→ **WORK TASK**: Every line of the material must be set down again without alteration.

→ **RECORDS PROVIDED**:
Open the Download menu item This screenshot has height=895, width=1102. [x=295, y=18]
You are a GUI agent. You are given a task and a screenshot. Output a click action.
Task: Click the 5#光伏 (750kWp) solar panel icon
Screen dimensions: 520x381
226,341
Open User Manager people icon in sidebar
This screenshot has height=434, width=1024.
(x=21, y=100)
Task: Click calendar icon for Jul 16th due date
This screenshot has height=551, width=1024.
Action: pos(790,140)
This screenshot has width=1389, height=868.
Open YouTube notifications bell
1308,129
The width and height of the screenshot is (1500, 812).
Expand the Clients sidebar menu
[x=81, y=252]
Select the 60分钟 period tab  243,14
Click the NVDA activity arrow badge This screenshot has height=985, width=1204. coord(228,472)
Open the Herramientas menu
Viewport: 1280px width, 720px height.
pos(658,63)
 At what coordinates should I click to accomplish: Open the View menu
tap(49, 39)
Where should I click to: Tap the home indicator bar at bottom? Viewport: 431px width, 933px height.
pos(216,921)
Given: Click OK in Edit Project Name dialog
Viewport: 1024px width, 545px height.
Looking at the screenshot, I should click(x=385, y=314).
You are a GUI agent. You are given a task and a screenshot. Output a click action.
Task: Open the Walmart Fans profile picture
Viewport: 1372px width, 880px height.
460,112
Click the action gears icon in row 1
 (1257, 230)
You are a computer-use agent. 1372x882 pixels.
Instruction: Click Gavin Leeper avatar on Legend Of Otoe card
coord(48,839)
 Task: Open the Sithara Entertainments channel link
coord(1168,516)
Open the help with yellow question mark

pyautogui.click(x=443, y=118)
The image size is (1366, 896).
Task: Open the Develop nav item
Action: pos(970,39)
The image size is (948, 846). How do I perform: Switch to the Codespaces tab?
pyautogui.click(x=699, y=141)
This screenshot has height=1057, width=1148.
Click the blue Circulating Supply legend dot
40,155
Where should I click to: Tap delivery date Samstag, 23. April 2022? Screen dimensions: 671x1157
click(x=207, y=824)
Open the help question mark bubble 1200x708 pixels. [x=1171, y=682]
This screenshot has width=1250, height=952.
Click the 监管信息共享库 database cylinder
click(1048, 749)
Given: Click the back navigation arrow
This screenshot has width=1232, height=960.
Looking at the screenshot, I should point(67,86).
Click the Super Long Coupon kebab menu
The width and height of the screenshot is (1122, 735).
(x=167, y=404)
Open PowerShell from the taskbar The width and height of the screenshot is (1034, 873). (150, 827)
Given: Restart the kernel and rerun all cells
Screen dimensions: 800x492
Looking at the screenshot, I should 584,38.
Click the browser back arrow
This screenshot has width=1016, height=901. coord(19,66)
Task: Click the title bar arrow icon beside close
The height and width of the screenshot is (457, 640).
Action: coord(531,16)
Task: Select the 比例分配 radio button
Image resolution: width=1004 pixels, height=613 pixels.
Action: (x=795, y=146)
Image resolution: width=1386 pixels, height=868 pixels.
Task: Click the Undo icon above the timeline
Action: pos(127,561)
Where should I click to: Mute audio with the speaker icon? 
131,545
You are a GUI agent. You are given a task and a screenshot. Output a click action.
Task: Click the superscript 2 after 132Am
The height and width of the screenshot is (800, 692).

→ **ANSWER**:
Open the Download menu item This screenshot has height=895, width=1102. [x=295, y=18]
You are a GUI agent. You are given a task and a screenshot. Output a click action.
Task: Click the 5#光伏 (750kWp) solar panel icon
Screen dimensions: 520x381
226,341
Open User Manager people icon in sidebar
This screenshot has height=434, width=1024.
(x=21, y=100)
Task: Click calendar icon for Jul 16th due date
This screenshot has height=551, width=1024.
Action: pos(790,140)
This screenshot has width=1389, height=868.
Open YouTube notifications bell
1308,129
The width and height of the screenshot is (1500, 812).
Expand the Clients sidebar menu
[x=81, y=252]
Select the 60分钟 period tab  243,14
Click the NVDA activity arrow badge This screenshot has height=985, width=1204. coord(228,472)
Open the Herramientas menu
Viewport: 1280px width, 720px height.
pos(658,63)
 At what coordinates should I click to accomplish: Open the View menu
tap(49, 39)
Where should I click to: Tap the home indicator bar at bottom? Viewport: 431px width, 933px height.
pos(216,921)
Given: Click OK in Edit Project Name dialog
Viewport: 1024px width, 545px height.
Looking at the screenshot, I should click(x=385, y=314).
You are a GUI agent. You are given a task and a screenshot. Output a click action.
Task: Open the Walmart Fans profile picture
Viewport: 1372px width, 880px height.
460,112
Click the action gears icon in row 1
 (1257, 230)
You are a computer-use agent. 1372x882 pixels.
Instruction: Click Gavin Leeper avatar on Legend Of Otoe card
coord(48,839)
 Task: Open the Sithara Entertainments channel link
coord(1168,516)
Open the help with yellow question mark

pyautogui.click(x=443, y=118)
The image size is (1366, 896).
Task: Open the Develop nav item
Action: pos(970,39)
The image size is (948, 846). How do I perform: Switch to the Codespaces tab?
pyautogui.click(x=699, y=141)
This screenshot has height=1057, width=1148.
Click the blue Circulating Supply legend dot
40,155
Where should I click to: Tap delivery date Samstag, 23. April 2022? Screen dimensions: 671x1157
click(x=207, y=824)
Open the help question mark bubble 1200x708 pixels. [x=1171, y=682]
This screenshot has width=1250, height=952.
Click the 监管信息共享库 database cylinder
click(1048, 749)
Given: Click the back navigation arrow
This screenshot has width=1232, height=960.
Looking at the screenshot, I should point(67,86).
Click the Super Long Coupon kebab menu
The width and height of the screenshot is (1122, 735).
(x=167, y=404)
Open PowerShell from the taskbar The width and height of the screenshot is (1034, 873). (150, 827)
Given: Restart the kernel and rerun all cells
Screen dimensions: 800x492
Looking at the screenshot, I should 584,38.
Click the browser back arrow
This screenshot has width=1016, height=901. coord(19,66)
Task: Click the title bar arrow icon beside close
The height and width of the screenshot is (457, 640).
Action: coord(531,16)
Task: Select the 比例分配 radio button
Image resolution: width=1004 pixels, height=613 pixels.
Action: (x=795, y=146)
Image resolution: width=1386 pixels, height=868 pixels.
Task: Click the Undo icon above the timeline
Action: pos(127,561)
Where should I click to: Mute audio with the speaker icon? 
131,545
You are a GUI agent. You are given a task and a screenshot. Output a click action.
Task: Click the superscript 2 after 132Am
The height and width of the screenshot is (800, 692).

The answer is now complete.